Università degli Studi del Molise Commissione Europea Training of National Judges in EU Competition Law Autorità garante della concorrenza e del mercato Consiglio Superiore della Magistratura Scuola Superiore della Magistratura

Il private enforcement degli aiuti di Stato: l’action plan e le novità del 2012

Il giudice nazionale svolge un ruolo fondamentale nella verifica degli obblighi di notifica alla Commissione europea degli aiuti in capo agli Stati membri.

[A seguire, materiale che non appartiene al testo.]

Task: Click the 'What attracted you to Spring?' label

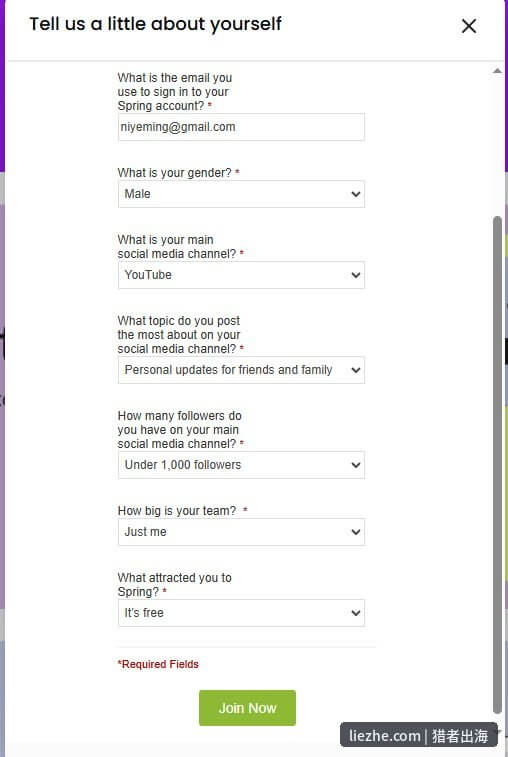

L’art. 108(3), ultimo periodo, TFUE, infatti, vieta allo Stato membro di dare esecuzione a qualunque forma di aiuto, prima che la procedura di autorizzazione dinanzi alla Commissione europea abbia condotto ad una decisione finale (c.d. obbligo di standstill). Si tratta di una disposizione munita di effetto diretto, idonea a creare diritti e obblighi in capo ai singoli, che li possono fare valere dinanzi ai giudici nazionali. Ne deriva che i giudici degli Stati membri dell’Unione, in ragione della sola violazione dell’art. 108(3) TFUE, hanno il potere di ordinare la sospensione e il recupero degli aiuti illegalmente concessi.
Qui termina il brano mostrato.